Ecco. Già da questo inquietante accostamento, che di primo acchito suona
anche un po’ ridicolo, possiamo ricavare un sacco di cose. Perchè “In
The Future” non è altro che un calderone bollente nel quale sono
stati gettati ingredienti vari dell’epoca che fu (forse per questo a
qualcuno verrà in mente il nome Mars Volta, ma purtroppo qui non si
toccano proprio certi picchi di ambizione). “Wucan”, fra i pezzi
migliori, viaggia così lungo il sottile confine che divide prog e kraut,
mentre “Stay Free” è una fricchettonata folk che potremmo
sentire nel prossimo film di Cameron Crowe. Allo stesso modo si passa dal pop
di “Angels”, con un crescendo stupendo di mellotron, a “Tyrants”,
divisa fra epiche velleità progressive a pura tamarraggine.
Saltando un paio di momenti fra l’inutile (“Wild Wind”,
ballatina un po’ glam un po’ chissenefrega) e l’irritante
(la pomposa “Queens Will Play”), non poteva mancare l’ovvio
pezzo da sedici minuti e quaranta: “Bright Lights” è infatti
la summa stilistica che da contratto deve presenziare in un disco come questo.

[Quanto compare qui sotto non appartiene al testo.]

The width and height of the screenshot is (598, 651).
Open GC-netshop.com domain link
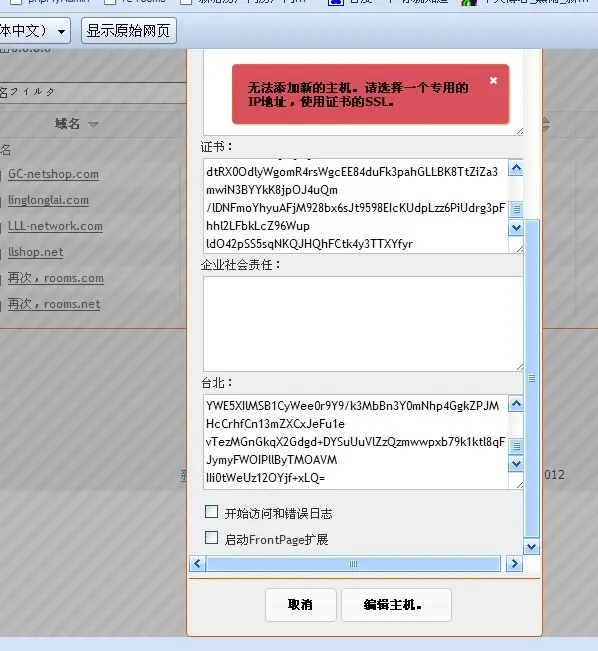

E dopotutto ci è andata bene: la partenza sa di Pink
Floyd del penultimo
Waters (in zona “Animals”, per intenderci) che sfocia nel riff
più semplice ma efficace di tutto il disco; una vera botta che nel giro
di qualche minuto si esaurisce in un’atmosfera spazial-religiosa (?!?)
che altro non è che la quiete prima dell’inevitabile esplosione
finale. In un certo senso tutta l’essenza dei Black Mountain è racchiusa
in questo pezzo: un po’ barocca ma eccitante.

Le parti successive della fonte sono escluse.